Photo: Lawyers for Literacy
Tampa attorney Christine L. Derr volunteers with Lawyers for Literacy, a non-profit that helps students in the Tampa Bay region improve their reading skills. The program has provided tutoring to 1,600 students since 2003.
Economic Backbone: Law
Reading Between the Lines
Lawyers for Literacy sees a lot of book value in teaching kids to read.
Twenty years ago, St. Petersburg criminal defense attorney Lucas Fleming began noticing that many of his teenaged clients had something in common: They could barely read.
“I felt really bad going over a plea form with them in court,” Fleming says. “How can you know what your rights are if you can’t read the form?”
Fleming did a little research and found a statistic from a national literacy advocacy group indicating that 85% of juvenile criminal offenders have difficulty reading. He thought to himself: “What can I do?”
Shortly after, Fleming founded Lawyers for Literacy, a public-supported non-profit that places attorneys, judges and other volunteers in public schools to tutor third-graders in reading.
To qualify for the one-on-one tutoring, students must read below their grade level and be deemed by their school as being in danger of not being promoted.

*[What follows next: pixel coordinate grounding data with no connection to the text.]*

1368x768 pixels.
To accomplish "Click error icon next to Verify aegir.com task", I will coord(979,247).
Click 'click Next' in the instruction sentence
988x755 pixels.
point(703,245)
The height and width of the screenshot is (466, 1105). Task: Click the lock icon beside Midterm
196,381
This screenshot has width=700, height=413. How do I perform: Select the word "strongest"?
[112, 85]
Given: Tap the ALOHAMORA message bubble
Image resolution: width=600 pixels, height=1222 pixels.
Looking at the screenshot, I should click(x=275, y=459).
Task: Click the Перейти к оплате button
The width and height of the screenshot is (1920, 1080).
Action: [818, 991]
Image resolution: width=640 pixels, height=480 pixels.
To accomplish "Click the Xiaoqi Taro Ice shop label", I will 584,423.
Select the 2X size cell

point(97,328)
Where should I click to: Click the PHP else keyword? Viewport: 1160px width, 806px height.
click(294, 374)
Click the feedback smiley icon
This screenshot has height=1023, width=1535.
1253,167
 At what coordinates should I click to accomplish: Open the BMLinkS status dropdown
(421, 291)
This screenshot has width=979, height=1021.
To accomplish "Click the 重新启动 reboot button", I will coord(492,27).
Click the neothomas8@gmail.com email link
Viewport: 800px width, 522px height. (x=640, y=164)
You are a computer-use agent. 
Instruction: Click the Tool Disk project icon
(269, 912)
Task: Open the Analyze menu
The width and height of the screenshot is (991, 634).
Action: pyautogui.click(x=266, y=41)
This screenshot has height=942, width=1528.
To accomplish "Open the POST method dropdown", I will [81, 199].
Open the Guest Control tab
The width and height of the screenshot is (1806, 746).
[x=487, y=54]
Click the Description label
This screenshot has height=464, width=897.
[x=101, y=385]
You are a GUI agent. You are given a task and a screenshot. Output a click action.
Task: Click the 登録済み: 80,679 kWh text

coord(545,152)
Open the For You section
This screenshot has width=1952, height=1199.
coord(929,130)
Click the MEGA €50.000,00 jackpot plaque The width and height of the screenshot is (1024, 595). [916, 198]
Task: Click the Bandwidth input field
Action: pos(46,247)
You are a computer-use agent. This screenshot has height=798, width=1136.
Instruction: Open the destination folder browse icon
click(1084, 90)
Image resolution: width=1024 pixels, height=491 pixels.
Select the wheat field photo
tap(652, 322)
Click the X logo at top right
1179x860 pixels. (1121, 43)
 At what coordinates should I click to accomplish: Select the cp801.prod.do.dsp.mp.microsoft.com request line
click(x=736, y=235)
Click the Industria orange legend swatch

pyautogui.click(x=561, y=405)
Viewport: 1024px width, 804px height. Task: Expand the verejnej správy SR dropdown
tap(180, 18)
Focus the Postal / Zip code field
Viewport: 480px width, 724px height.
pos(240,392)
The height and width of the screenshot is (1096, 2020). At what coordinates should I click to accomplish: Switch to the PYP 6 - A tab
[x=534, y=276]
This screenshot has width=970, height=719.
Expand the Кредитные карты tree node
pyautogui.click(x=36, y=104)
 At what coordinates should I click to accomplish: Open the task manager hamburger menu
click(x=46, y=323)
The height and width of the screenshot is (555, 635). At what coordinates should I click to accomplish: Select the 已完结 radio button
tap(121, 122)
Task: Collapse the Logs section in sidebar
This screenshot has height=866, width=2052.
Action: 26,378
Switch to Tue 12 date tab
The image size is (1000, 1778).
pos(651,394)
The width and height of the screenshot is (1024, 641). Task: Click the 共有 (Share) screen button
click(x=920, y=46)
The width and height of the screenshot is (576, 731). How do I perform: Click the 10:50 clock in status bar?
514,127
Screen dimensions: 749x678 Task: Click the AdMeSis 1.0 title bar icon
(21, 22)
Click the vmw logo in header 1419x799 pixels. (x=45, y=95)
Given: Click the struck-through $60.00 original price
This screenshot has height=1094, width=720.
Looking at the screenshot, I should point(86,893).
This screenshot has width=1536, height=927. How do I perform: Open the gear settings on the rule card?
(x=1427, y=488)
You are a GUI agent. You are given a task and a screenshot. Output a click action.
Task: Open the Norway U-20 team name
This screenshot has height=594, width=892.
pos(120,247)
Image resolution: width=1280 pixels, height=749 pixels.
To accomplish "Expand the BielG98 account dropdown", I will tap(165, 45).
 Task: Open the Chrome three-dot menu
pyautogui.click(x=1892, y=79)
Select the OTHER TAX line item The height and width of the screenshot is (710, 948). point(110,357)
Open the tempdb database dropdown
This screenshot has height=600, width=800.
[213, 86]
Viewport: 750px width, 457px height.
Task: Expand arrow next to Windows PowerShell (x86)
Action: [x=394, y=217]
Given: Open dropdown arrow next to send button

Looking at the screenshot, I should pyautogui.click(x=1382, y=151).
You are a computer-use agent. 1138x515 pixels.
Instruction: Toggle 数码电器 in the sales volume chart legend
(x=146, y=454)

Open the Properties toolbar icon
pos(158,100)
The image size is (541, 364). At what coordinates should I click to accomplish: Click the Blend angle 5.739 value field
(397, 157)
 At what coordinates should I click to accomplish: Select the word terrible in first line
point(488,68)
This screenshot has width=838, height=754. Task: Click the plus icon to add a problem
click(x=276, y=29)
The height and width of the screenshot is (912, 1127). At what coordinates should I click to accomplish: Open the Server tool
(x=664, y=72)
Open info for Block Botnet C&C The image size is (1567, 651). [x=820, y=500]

Since 2003, the program has tutored more than 1,600 students in Pinellas and Hillsborough counties — and helped 98% of them pass a state exam that enabled them to move on to the fourth grade.
The volunteers meet with the students once a week over a 12-week period, usually for 45 minutes during the school’s lunch period. The students read books with the tutors, practice punctuation and grammar, discuss and interpret stories and get quizzed on vocabulary words.
Lawyers for Literacy, which operates on between $20,000 and $22,000 a year in grants and contributions, serves as many students as it has tutors, who go through a one-hour training program before they get paired with a child.
Before the pandemic, the group had about 170 volunteers working in 34 schools. The pandemic shut the program down for a couple of years, and now it’s back with 110 volunteers. Fleming wants to build the tutor base back to pre-pandemic levels — and hopefully attract more help.
“We could serve so many more kids,” says Lawyers for Literacy Founder Lucas Fleming.
Fleming, who has been a tutor since the program started in 2003, says the attention the kids get goes beyond academics. Over the years, he says the tutors have kindled long-lasting relationships with the students. One 18-year volunteer keeps tabs on all of her former students, for example, including some attending college.
“A lot of these kids don't have people at home, reading with them, supporting them, being a cheerleader,” Fleming says. “Just knowing they have somebody behind them goes a long way in building their self-esteem.”
Fleming says his Lawyers for Literacy experience has been rewarding for him, too. As a defense attorney, he says he enjoys helping families navigate tough situations, and he sees his volunteer work as a way to perhaps help the students avoid tough situations later.
“I’m not the kind of guy that has to feel like I’ve got to change the world,” he says. “But if we can curb illiteracy among juveniles, then maybe we can keep some of them out of the criminal justice system.”
Fleming’s involvement also falls in line with how he was raised. His father, Peter Fleming, is a retired priest and his mother, Marion L. Fleming, is a one-time circuit court judge.
“Our family dinners were all about supporting the community, finding what you’re going to do to make a difference in people’s lives, finding how to serve your community,” he says. “When you’re a kid, those kinds of conversations stick with you.”